震災2ヶ月、菅首相を考えてみる。

 5月8日のブログ『原発事故には決死隊を送るべし』の中で『戦前も戦後も安全な所にいる奴ほど勇ましい事を言う』と書きました。そして翌日、5月9日午後9時からのテレビ朝日の(ビートたけしのTVタックル)で、出演者の一人が『菅首相は権力欲が強く、すべて自分で抱え込む』と言うのを聞いて、私は『この人もお山の大将の一人で、菅首相を理解できない奴だな』と思いました。
 小沢にしろ石原にしろ、政治の世界に棲む者の多くは『安全な場所から国民を鼓舞するタイプ』の人間です。
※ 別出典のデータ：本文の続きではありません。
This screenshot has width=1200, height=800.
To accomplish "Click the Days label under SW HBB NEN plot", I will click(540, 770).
別の言い方をすれば『お山の大将』になりたがる人間なのです。
 
 それに比べると菅首相は宗教家的な人間です。そもそも『最小不幸社会』などと言う政治家は、私が選挙権を持ってから一人もいませんでした。岸も池田も田中も中曽根も小泉も、みぃ~んな独善的で他人の言葉に耳を貸さず、自己の利益を優先して突っ走りました。
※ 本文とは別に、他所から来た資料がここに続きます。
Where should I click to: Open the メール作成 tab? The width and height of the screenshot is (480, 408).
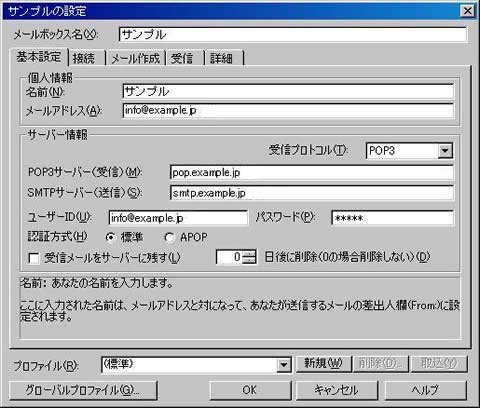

 いま、与野党からも経済界からも菅バッシングが起こっていますが、バッシングしている人間は、みんな他人の言葉など聞かないお山の大将的人間なのです。すなわち、そんな奴に菅首相の様な宗教家的政治家を、自分の尺度では理解できないのです。人をかき分け、押しのけ、引きずり落とし蹴落として上りつめた奴には、菅首相は理解できないのです。
 お山の大将には菅首相が何を考えているのか理解できずに疑心暗鬼となり、菅首相は利益誘導型の政治家が信用できません。それが菅バッシングの原因なのです。
 4月13日のブログ『菅退陣を問う愚かなマスコミ』で書きましたが、菅首相の仕事は『(震災で汚れた日本の)まず泥を落とし、雑巾で汚れを拭い、手に持っても相手の手が汚れない様にしない限り、今の日本を他人にゆだねてはならない』のです。できれば、今までのお山の大将的政治家がグシャグシャにした政治の皺も、丁寧にのばしてアイロンをかけてもらいたいものです。
 
 菅さん。あなたの政治家運命は『薬害エイズ』で国の責任を認め、謝った事から始まった。それはあなたの先生。市民派の政治家と言われた市川房江の教えであり、国民こそが主人であるという考え方なのだ。
 私は、あなたが国民を信じ、腹黒きお山の大将を嫌っているのがよく判る。
 そして、あなたは国民の中にも自己中心的なお山の大将の予備軍がいるのを知っていながら、それでも国民を信じようとしている愚直な人だというのも判る。